ぼく自身も「めんそーれ」が「御免候へ」の転訛だと100%思っているわけではない。

しかし、それが0%の可能性しか持っていないとも思っていない。

ただ、通説・俗説の打破を立場とする(なんかかっこいいね)者として、俗説に足をとられていた(さらにそれを書きもした)というのであれば、その足元を見直す必要がある。


「めんそーれ」とかかわって気になっていたのは、「いみそーり(いみそーれー)」や「いんじめんそーり(いんじめんそーれー)」である。

それぞれ「お入りください」「行ってらっしゃい」を意味するこれらの語は(元々は「入り(召し?)候へ」「去(い)んじ参り候へ」であろうか・・・もとより素人の詮索である)、「めんそーれ」と関連しないだろうか。

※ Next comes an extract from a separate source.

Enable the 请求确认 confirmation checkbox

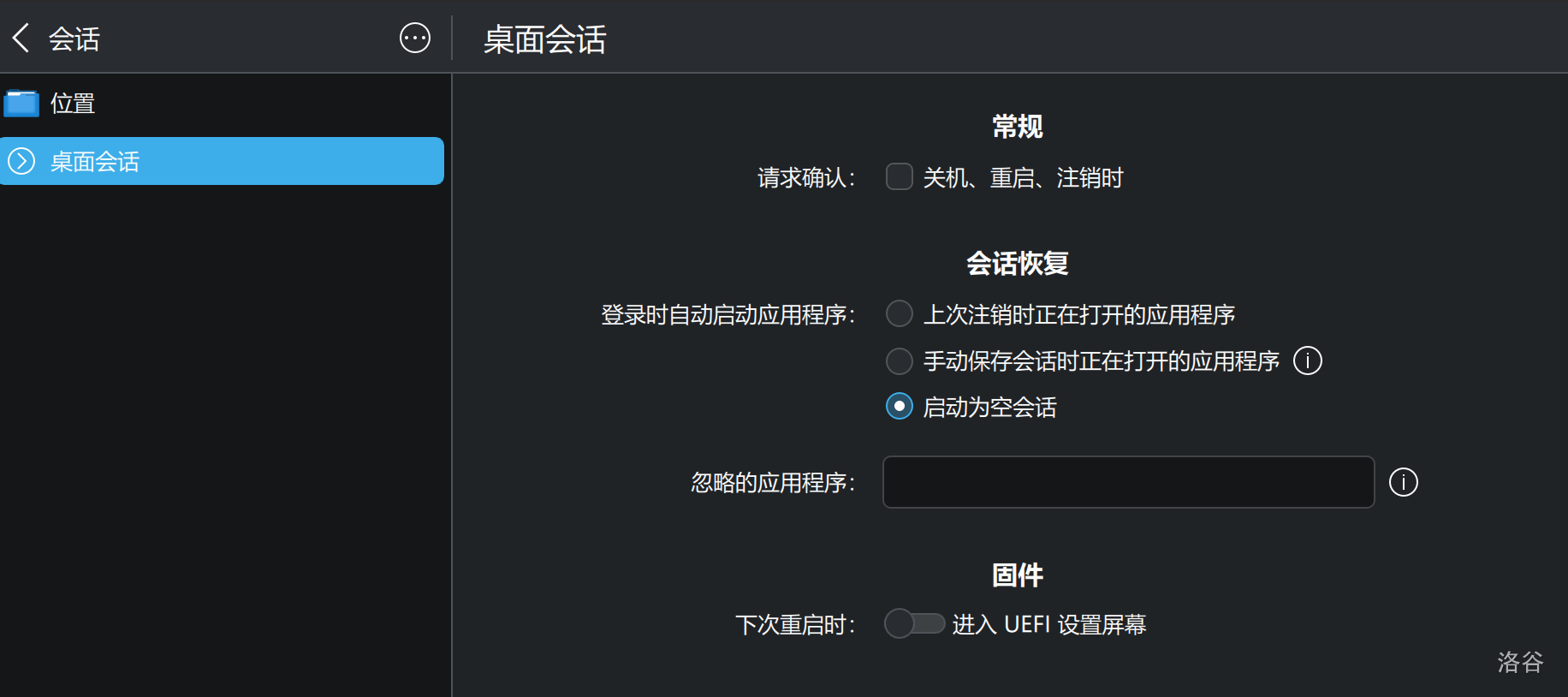(x=899, y=176)
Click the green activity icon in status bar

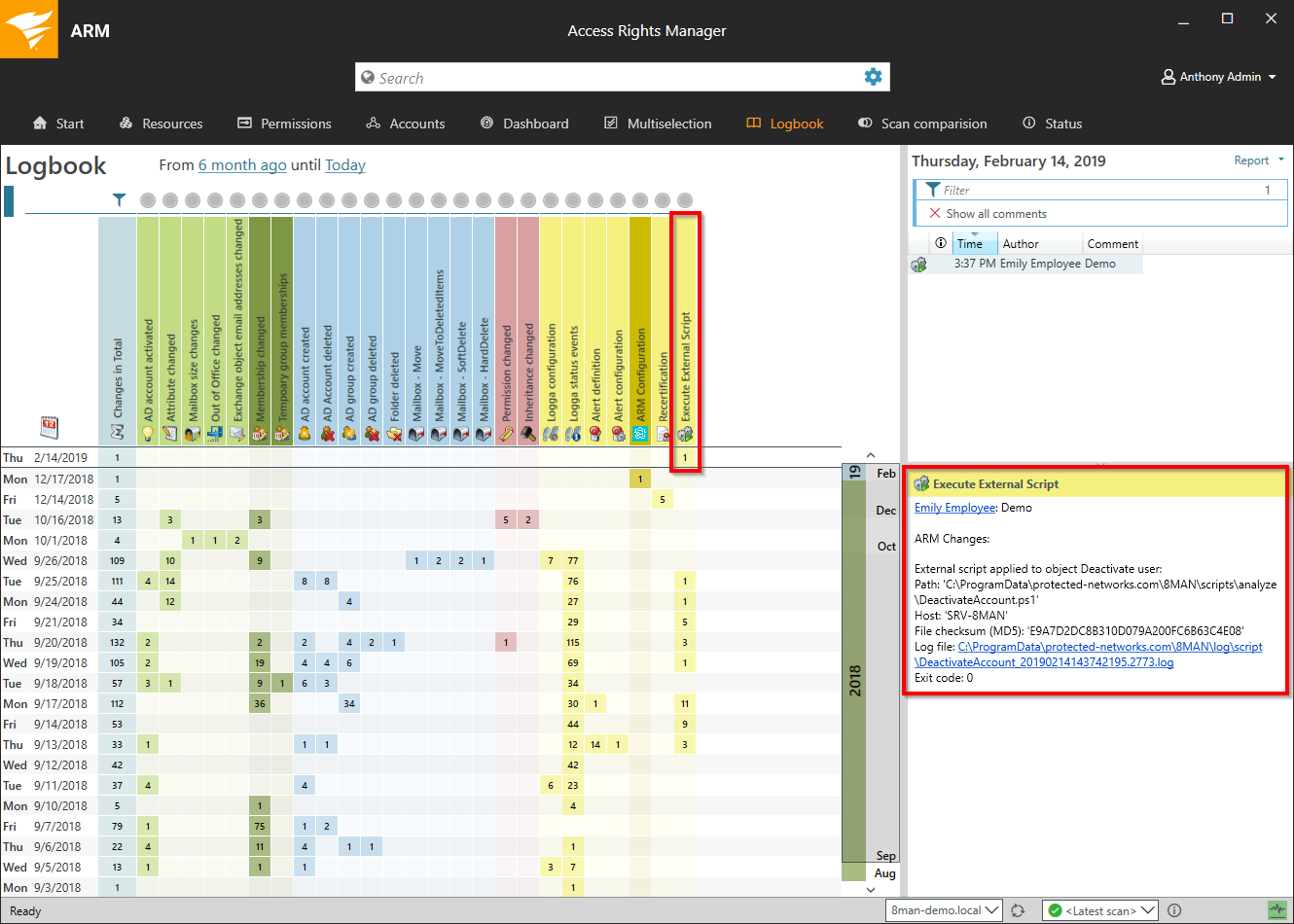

あるいは、「ちば(気張)いみそーり」(「ちば(気張)みそーれ」)、「うすく(お救)いみそーり」などと現在も当たり前のように用いる「そーり」(そーれ)と、「めんそーれ」の語末は相通している(相通する部分がある)のではないかと考えてきた。


ぼくは琉球語はおろか、日本語の専門家ですらない(と言って逃げたくはないのだが。ちなみに最初の論文は日本語学で書いた)。それでも、琉球語には候文(そうろうぶん)がない、あるいは「めんそーれ」の「そーれ」は「召しおわれ」から転訛したといわれて、即座にすべてを信じ込む気にはなれない。
(ただ、「うすく(お救)いみそーり」の「みそーり」は、たしかに「召しおわれ」と考えるのが合理的だと思う)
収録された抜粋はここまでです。